By moving the 240 employees, the pre-restructure group appeared to have attempted to avoid meeting in excess of AUD2,500,000 worth of various employee benefits.
Although the post-restructure companies accepted the employment of the transferred employees and paid salaries, taxes and other payments in respect of those employees, the employees were never consulted about the cessation of their employment with their pre-restructure employer, or about the commencement of their employment with their post-restructure employer.
The only information received by the employees about their new employer was the appearance of its name on the payslips issued from 2 March 2000 onwards.
This raised difficulty for the administrators who were required to ascertain for the purposes of the administration of the group, whether the transferred employees are creditors of the pre-restructure or of the post-restructure companies in respect of their employee entitlements.

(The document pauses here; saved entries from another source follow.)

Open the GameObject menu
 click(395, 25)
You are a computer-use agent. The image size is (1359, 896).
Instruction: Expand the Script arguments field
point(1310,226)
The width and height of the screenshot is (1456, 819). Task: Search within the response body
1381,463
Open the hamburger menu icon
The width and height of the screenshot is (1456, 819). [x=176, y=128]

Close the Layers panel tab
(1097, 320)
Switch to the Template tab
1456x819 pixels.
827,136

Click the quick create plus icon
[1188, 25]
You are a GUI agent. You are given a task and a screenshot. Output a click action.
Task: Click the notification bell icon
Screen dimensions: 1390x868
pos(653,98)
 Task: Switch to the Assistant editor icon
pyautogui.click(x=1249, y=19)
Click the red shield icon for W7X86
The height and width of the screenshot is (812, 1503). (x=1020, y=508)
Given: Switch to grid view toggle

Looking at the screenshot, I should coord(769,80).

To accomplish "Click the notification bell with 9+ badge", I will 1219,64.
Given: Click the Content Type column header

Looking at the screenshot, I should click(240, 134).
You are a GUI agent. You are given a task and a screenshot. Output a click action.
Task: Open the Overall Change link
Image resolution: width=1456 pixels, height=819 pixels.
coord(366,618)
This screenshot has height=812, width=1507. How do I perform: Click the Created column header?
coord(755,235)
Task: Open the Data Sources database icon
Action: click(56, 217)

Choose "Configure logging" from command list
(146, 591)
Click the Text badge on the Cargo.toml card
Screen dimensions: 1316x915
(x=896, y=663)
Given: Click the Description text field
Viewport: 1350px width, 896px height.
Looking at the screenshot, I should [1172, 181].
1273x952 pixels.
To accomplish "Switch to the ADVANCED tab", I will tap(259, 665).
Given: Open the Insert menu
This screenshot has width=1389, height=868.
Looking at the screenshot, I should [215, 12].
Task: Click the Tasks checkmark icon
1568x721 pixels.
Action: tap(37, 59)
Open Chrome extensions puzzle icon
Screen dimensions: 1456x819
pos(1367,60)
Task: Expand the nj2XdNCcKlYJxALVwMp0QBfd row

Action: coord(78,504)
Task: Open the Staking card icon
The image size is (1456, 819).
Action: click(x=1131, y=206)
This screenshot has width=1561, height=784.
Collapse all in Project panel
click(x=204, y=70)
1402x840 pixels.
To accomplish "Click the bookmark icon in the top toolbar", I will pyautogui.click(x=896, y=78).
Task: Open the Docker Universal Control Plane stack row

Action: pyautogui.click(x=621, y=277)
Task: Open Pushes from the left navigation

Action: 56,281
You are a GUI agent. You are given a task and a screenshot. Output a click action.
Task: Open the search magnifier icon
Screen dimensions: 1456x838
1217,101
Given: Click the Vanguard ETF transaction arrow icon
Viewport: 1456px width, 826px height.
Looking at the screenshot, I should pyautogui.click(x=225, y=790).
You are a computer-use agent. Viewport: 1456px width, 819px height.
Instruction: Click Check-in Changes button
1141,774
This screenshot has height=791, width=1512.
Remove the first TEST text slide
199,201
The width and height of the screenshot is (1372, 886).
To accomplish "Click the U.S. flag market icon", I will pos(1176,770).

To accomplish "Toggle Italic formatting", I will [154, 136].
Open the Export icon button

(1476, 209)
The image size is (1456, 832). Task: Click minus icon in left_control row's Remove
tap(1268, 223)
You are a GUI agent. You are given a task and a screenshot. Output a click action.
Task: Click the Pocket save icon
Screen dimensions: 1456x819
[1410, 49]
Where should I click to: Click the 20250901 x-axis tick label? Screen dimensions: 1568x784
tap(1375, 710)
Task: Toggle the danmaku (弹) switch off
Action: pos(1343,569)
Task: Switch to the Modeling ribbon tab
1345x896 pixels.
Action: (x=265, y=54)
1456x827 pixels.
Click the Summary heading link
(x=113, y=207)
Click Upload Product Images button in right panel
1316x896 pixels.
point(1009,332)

In order to resolve the issue the administrators brought an action for directions by the Court under the Corporations Act 2001 as to which of the companies in the Coogi Group is to be treated as the employer of the transferred employees.
The matter was deemed so serious that the Australian Security & Investment Commission sought leave to be made a party to the proceedings so as to watch and overview the actions of the proceedings.
The substantial body of evidence put before His Honour Mr Justice Merkel and filed by the parties revealed that the transferred employees were not informed about the proposals to transfer their employment, nor was their assent to the transfer sought or obtained.
Merkel in reviewing the case and in reviewing the precedents quoted the Judgment of Lord Atkin in Nokes v. Doncaster Amalgamated Collieries Limited where it was said that there is no power in an employer:
"To transfer a man without his knowledge and possibly against his will from the service of one person to the service of another. I had fancied that ingrained in the personal status of a citizen under our laws was the right to choose for himself whom he would serve: and that right of choice constituted the main difference between a servant and a serf."
In the present case the employment of the transferred employees was transferred to the post-restructure companies without the expressed or implied assent of the employees. In those circumstances it must follow that, in so far as their contractual relationship with their employer was concerned, their employment with their pre-restructure employer did not cease and their employment with their post-restructure employer did not commence.
In generally reviewing the case Merkel went on to say:
"On the material presented before the court the controllers appear to have pursued their own interests in disregard to the entitlements and interests of their long serving and loyal employees by transferring the employment of the employees, and their responsibility for their employee entitlements, to shell companies thereby treating those employees as if they were serfs, rather than free citizens entitled to choose their own employer."
Mr Justice Merkel in his decision clearly encourages the parties to strive for, where possible, the prosecution of claims for indemnity against the managers, owners and controllers of the pre-restructure companies.